START Given passage

This is where autoregression is a very weird way to generate things. When you’re writing, you sort of know that in order for it to be good, you have to have an element of the unpredictable. It’s not just increasing the temperature in your mind. It’s knowing exactly the correct point when you want to make an unpredictable move, and that that’s going to be what’s more insightful. Even if it’s better at explaining a preexisting thing, what generated that book that you wanted distilled in the first place?

It wasn’t an LLM that generated it and you just needed it. It was some author who, through a lot of exploration of ideas in the world, decided what aspects were interesting and what ways of presenting it formed a coherent, well-motivated narrative. They put that all together in some way. If they’re a good author, you would probably err on the side of reading their book instead of the distillation.

Still, what makes it worthwhile to explore at all in the first place and want to upload it at all? It’s that side of it that people cite when they say LLMs are bad at writing. It’s that element of unpredictability, of deliberately choosing something novel that is very directly contradictory to the way things are typically produced.

**Dwarkesh Patel**

That’s a good point. I think they’re also really bad at building really good mental models of people, which is a very important skill in writing. [Andy Matuschak](https://andymatuschak.org/) and another collaborator, whose name I’m forgetting right now, did [an interesting report where they tried to teach LLMs to write good spaced-repetition prompts](https://notes.andymatuschak.org/Using_machine_learning_to_generate_good_spaced_repetition_prompts_from_explanatory_text). I really like this because even though it seems like a totally random skill… It’s just like, [people are talking about](https://www.anthropic.com/institute/recursive-self-improvement) [recursive self-improvement](https://en.wikipedia.org/wiki/Recursive_self-improvement) in a year, and we can’t get these things to write good flashcards. What’s going on there?

They tried many different kinds of techniques, and they’re sophisticated people. They tried to RL open source models. They tried all kinds of things, including chain of thought and a big prompt they sent to the best closed source model. The key constraint, it seemed to me, was that writing a good card is about projecting somebody’s mind in three months. What is the way in which they’ll associate the question? What kind of answer will they be thinking at that moment? Is the elicitation that inspires the detail you actually want to take away from the passage you’re trying to make cards about?

I think writing is similar to this. If you’re writing something, the reason it’s such an enervating process that takes so long is that with each word or each sentence, you have to be thinking: what is happening in my reader’s mind right now?

END Given passage
START Input data

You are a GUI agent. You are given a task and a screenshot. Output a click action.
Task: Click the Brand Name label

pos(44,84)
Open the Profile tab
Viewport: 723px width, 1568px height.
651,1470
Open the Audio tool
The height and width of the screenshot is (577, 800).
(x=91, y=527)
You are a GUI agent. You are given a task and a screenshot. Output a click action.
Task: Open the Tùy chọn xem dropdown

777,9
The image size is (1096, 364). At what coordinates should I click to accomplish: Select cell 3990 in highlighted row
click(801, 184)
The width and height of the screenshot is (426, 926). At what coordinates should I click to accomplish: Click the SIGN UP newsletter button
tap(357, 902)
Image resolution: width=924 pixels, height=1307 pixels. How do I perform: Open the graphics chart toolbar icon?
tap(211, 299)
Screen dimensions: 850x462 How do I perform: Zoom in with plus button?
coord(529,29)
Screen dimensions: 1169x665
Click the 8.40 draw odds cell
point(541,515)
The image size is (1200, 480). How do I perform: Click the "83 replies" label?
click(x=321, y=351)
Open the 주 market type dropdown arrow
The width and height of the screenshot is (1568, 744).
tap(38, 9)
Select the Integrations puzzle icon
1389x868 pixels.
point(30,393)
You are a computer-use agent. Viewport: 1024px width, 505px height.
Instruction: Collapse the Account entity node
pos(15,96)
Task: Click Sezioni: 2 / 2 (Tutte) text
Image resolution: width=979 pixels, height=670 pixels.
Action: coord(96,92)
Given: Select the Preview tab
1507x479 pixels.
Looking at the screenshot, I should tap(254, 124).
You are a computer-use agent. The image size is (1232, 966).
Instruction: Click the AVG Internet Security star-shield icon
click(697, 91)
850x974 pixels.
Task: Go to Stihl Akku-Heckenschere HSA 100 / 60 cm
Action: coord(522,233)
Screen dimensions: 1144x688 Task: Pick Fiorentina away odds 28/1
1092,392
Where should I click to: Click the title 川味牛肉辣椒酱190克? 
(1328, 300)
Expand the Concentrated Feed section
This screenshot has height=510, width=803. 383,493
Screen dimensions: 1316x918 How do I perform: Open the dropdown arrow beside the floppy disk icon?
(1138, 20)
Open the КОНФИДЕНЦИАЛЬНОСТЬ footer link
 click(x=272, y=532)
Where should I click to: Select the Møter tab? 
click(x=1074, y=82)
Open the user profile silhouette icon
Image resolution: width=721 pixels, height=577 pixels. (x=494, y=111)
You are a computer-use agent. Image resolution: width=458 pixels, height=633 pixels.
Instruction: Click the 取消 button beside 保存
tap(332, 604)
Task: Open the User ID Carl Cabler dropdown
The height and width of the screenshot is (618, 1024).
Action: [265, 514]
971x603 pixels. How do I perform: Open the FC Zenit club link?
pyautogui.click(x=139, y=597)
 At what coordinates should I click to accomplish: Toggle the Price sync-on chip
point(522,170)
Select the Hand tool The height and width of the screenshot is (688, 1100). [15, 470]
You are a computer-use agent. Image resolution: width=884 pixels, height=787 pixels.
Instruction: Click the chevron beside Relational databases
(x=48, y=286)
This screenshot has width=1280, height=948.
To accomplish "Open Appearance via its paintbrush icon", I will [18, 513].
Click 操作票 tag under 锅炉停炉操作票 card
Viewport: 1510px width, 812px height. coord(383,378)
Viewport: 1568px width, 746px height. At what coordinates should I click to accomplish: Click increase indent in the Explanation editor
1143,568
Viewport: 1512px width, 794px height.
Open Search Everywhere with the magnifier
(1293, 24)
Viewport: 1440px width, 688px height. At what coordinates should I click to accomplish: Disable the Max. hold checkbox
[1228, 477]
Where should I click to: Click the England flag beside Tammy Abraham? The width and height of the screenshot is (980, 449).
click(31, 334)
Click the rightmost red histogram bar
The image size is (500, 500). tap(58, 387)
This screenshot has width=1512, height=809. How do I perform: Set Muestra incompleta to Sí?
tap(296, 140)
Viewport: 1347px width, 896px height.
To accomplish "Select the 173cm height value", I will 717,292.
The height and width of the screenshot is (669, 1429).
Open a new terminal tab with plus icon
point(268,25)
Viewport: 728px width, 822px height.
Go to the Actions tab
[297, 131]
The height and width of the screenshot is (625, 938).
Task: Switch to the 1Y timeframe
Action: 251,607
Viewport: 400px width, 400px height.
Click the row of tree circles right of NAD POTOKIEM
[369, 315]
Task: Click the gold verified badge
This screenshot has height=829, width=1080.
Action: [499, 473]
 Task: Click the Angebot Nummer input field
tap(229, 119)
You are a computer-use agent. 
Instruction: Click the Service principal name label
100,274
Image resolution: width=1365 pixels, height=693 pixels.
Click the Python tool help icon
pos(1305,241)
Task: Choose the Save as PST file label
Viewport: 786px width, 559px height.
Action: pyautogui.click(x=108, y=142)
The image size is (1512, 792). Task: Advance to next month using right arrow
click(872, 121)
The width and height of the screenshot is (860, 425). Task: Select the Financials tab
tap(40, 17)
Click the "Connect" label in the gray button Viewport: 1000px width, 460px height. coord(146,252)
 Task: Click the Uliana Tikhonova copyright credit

END Input data

**Exercises**
a) Answer these questions from the transcript:
(i) If not an LLM, who generated the book that someone wanted distilled?
(ii) What did Andy Matuschak and a collaborator try to teach LLMs to write?
(iii) According to the speaker, what is writing a good card about?
b) Extract the part of the transcript from "I think writing" up to and including "mind right now?".
The records have no connection to the transcript.

**Written answers**
a)
(i) Some author.
(ii) Good spaced-repetition prompts.
(iii) Projecting somebody's mind in three months.

b)
I think writing is similar to this. If you’re writing something, the reason it’s such an enervating process that takes so long is that with each word or each sentence, you have to be thinking: what is happening in my reader’s mind right now?